Paying your legal fees
Relevant across multiple law types
Many people are faced with the practical problem of paying their lawyers’ fees if they have a legal matter that they need to deal with. We talk elsewhere on our site about how this could be tackled with things like Legal Expense Insurance, Conditional Fee Agreements, Damages Based Fee Agreements, other contingency and “no win, no fee” agreements, Legal Aid, and fixed fees.
But for many people it will boil down to just having to find the money to pay the lawyers’ fees. Some people are fortunate enough to have money available, but many must borrow money.
There are informal borrowing arrangements such as “the bank of mum and dad” or friends and family.
It is also possible to arrange a formal bank loan or use a credit card. Some solicitors can arrange formal loans to fund legal fees for you. However, in all those instances it is vital to check and understand how much it is going to cost you and whether you can afford it.
That also means understanding how long the matter is going to go on for, how much you may need to borrow, and when you’ll be able to pay it back.
It may be a problem, for example, to borrow on a credit card, which is usually short-term debt with relatively high interest rate, to fund a divorce. You might think you are going to get some money in the divorce settlement to pay back the credit card quickly, only to find that the divorce goes on for years, and your credit card interest racks up enormously because of the interest. The same can be said for other forms of high interest borrowing.

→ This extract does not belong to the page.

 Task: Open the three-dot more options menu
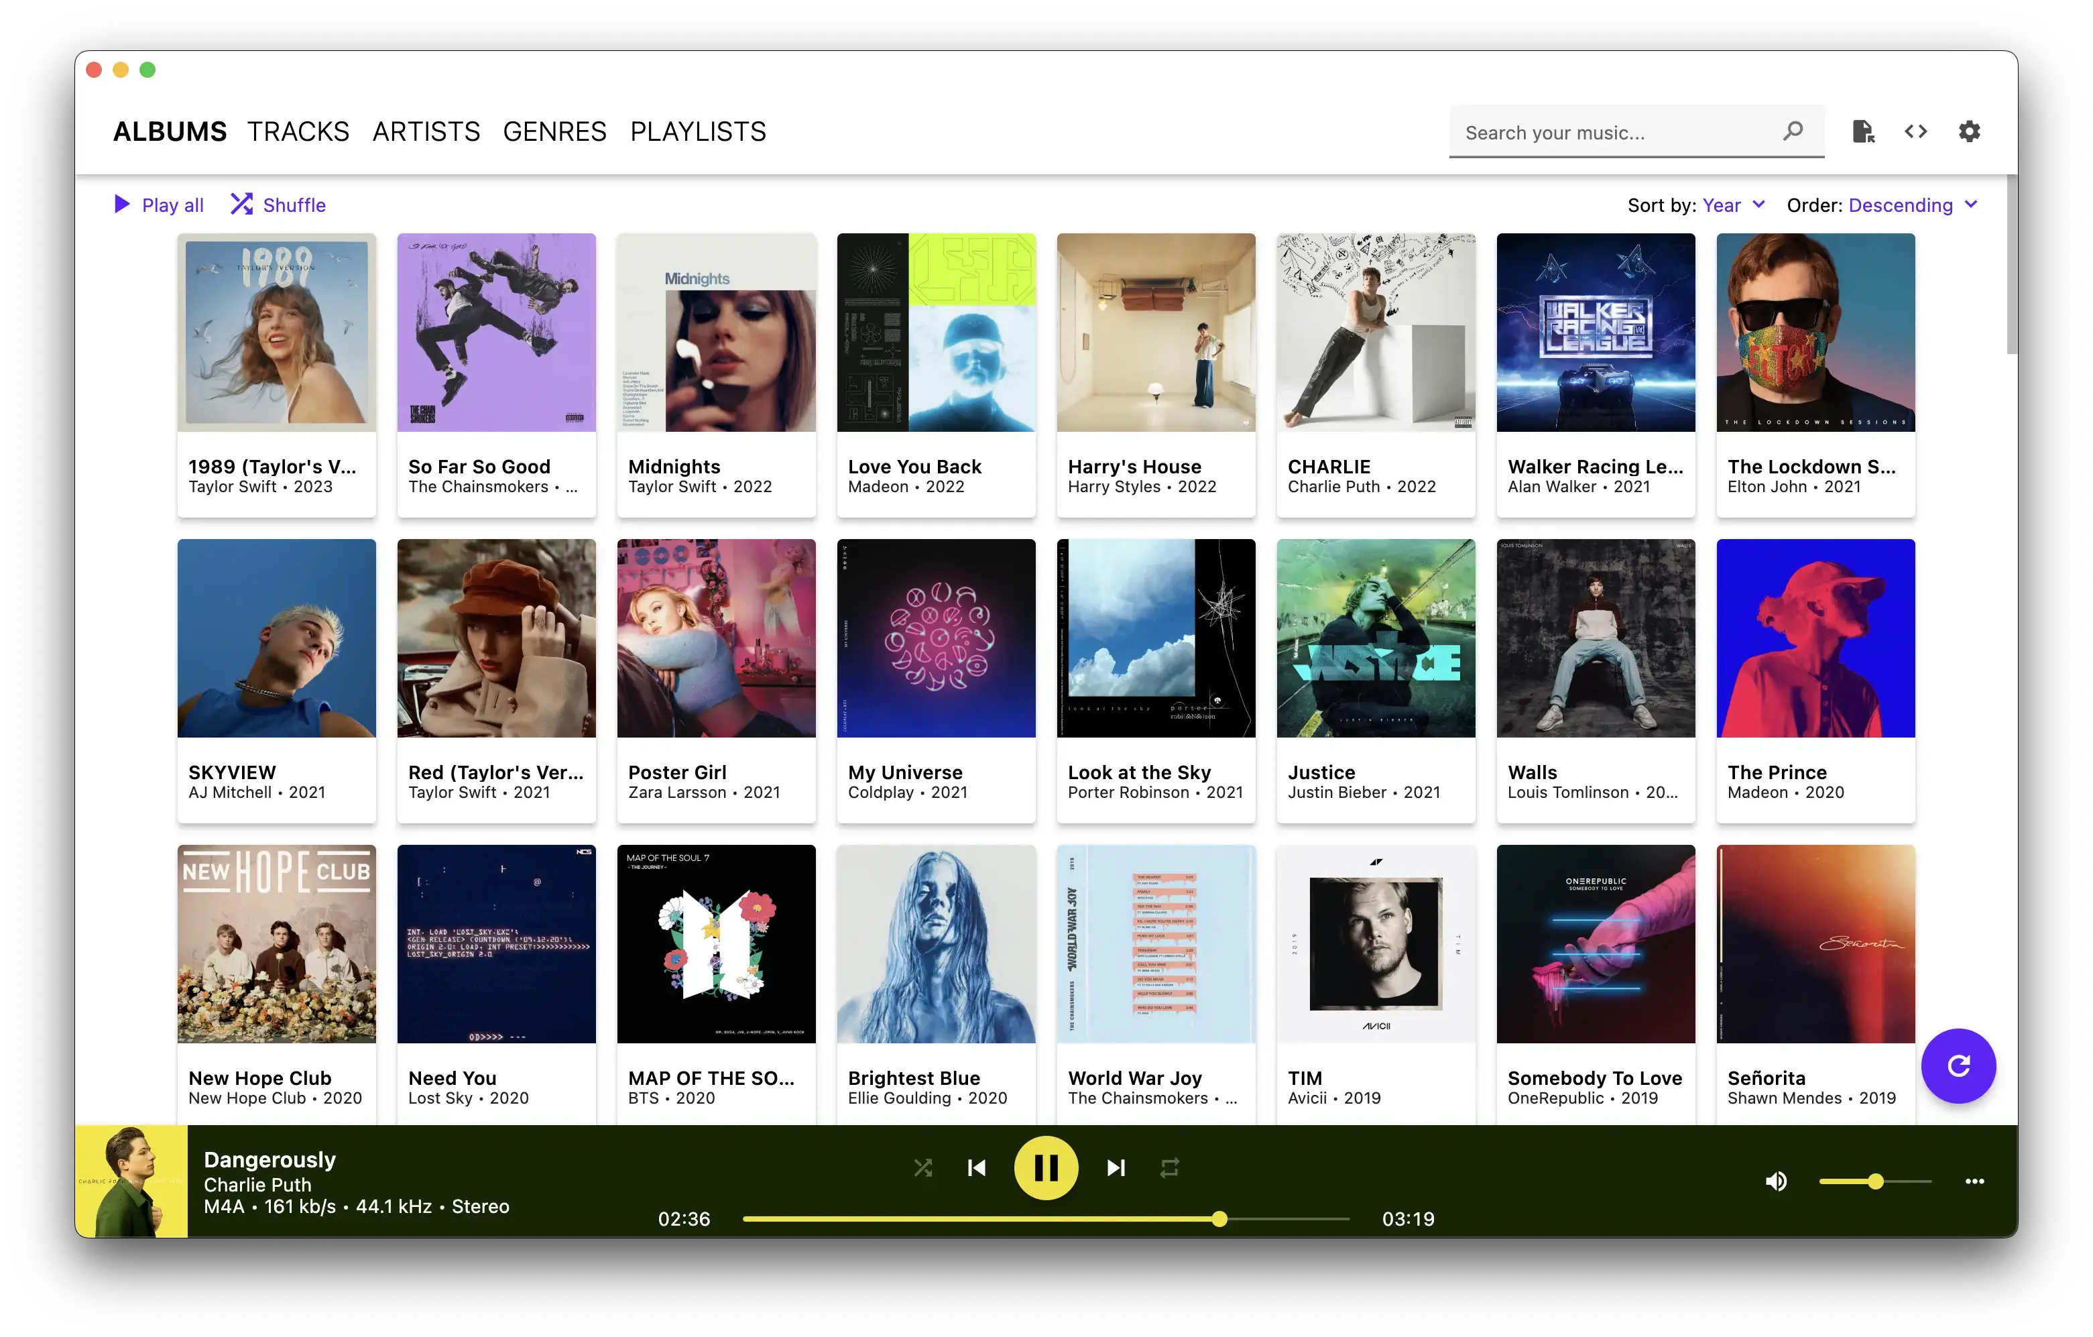coord(1974,1181)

Even if you are borrowing from friends or family you need to be as clear as you can about how much you are going to need and when it will be paid back, to avoid falling out later. That means discussing what the likely legal fees are going to be with your lawyer and how long the case will go on. Very few lawyers will give guarantees on that because some things are outside their control, but they should be able to give you some informed guidance.
Some lawyers will wait for their fees. This is not the same as a no win no fee agreement because you are still liable for those fees whatever happens. The lawyer is just deferring receiving payment while, for example a house is being sold. Many lawyers will not offer that because it amounts to a loan, they are not in the business of being loan providers. However, if a lawyer has normal payment terms of say 30 days from raising an invoice and you believe that you have agreed different payment terms it is important to get that in writing, otherwise you could find yourself being required to pay the fees before you were anticipating.

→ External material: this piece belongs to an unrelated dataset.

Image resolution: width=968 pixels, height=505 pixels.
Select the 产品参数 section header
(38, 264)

For that reason, you should read the agreement about payment of fees, that the lawyer should send you at the start of your case, and make sure that you are happy with how they will calculate their costs, when they will raise invoices and when they expect payment. If you must borrow money to fund the matter, then knowing all of these will help you assess what you will need to borrow and for how long.
If you think you have agreed one thing with the lawyer about payment, but the written agreement says something else, then you need to get clarification in writing. It’s important that both you and your lawyer are clear from the outset what you have agreed about payment because it will save a lot of difficulties later, when the bills are sent.